[Task objective]:
Give again, exactly, every line of the entries below from the one that has "События (148, 1034)" to the last.

[Records shown]:
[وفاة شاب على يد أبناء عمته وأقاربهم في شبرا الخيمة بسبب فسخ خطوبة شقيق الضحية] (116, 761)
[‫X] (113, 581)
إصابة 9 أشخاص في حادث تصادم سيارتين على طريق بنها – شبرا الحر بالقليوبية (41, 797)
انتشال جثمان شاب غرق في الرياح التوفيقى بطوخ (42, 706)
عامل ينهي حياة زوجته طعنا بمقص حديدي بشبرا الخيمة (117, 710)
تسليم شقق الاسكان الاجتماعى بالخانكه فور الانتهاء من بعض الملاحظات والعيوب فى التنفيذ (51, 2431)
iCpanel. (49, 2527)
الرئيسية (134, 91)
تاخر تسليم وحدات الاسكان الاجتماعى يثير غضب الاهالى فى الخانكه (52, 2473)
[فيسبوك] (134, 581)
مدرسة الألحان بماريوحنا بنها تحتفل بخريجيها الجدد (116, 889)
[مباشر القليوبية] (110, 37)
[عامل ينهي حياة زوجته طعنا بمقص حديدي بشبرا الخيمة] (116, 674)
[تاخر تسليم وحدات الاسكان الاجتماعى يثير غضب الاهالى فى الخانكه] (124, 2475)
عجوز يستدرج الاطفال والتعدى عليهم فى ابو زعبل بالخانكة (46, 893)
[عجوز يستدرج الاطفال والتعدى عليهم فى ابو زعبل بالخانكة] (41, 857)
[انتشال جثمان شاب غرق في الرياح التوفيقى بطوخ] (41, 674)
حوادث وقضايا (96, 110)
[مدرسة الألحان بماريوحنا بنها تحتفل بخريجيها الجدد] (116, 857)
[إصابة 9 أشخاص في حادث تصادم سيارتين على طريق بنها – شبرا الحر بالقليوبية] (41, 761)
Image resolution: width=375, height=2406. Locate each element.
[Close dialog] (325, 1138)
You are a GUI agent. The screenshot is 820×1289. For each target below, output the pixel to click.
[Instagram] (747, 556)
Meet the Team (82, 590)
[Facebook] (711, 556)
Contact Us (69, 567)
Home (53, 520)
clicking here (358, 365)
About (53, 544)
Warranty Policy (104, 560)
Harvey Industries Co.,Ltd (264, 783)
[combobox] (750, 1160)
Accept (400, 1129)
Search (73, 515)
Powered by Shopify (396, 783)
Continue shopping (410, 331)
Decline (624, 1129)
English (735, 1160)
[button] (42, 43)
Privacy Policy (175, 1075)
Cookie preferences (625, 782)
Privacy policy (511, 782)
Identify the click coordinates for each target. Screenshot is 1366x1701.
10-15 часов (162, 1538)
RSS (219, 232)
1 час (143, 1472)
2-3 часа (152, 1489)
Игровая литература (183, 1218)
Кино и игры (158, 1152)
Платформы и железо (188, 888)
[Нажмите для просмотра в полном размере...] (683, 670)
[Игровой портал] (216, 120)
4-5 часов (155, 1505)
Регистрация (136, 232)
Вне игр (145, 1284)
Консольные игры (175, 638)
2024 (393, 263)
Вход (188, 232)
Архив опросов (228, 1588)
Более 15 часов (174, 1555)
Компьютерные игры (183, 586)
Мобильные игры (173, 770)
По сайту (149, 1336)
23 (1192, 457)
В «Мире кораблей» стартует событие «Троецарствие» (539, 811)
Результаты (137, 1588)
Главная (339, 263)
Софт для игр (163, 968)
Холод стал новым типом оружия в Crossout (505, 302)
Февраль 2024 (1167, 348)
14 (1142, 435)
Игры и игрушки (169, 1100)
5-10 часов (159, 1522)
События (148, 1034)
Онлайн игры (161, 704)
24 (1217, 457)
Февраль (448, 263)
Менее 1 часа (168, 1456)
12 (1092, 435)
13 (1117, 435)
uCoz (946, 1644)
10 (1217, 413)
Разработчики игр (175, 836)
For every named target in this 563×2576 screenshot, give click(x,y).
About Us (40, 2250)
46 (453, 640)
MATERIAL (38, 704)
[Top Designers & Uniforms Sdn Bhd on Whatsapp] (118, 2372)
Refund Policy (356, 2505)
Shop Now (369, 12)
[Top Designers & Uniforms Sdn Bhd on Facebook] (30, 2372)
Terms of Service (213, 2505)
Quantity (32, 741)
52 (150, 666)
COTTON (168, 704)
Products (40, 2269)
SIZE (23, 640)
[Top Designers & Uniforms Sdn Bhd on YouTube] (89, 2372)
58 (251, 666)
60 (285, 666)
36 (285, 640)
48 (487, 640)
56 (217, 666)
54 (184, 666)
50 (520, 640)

[Answer for the task]:
События (148, 1034)
Онлайн игры (161, 704)
24 (1217, 457)
Февраль (448, 263)
Менее 1 часа (168, 1456)
12 (1092, 435)
13 (1117, 435)
uCoz (946, 1644)
10 (1217, 413)
Разработчики игр (175, 836)
For every named target in this 563×2576 screenshot, give click(x,y).
About Us (40, 2250)
46 (453, 640)
MATERIAL (38, 704)
[Top Designers & Uniforms Sdn Bhd on Whatsapp] (118, 2372)
Refund Policy (356, 2505)
Shop Now (369, 12)
[Top Designers & Uniforms Sdn Bhd on Facebook] (30, 2372)
Terms of Service (213, 2505)
Quantity (32, 741)
52 (150, 666)
COTTON (168, 704)
Products (40, 2269)
SIZE (23, 640)
[Top Designers & Uniforms Sdn Bhd on YouTube] (89, 2372)
58 (251, 666)
60 (285, 666)
36 (285, 640)
48 (487, 640)
56 (217, 666)
54 (184, 666)
50 (520, 640)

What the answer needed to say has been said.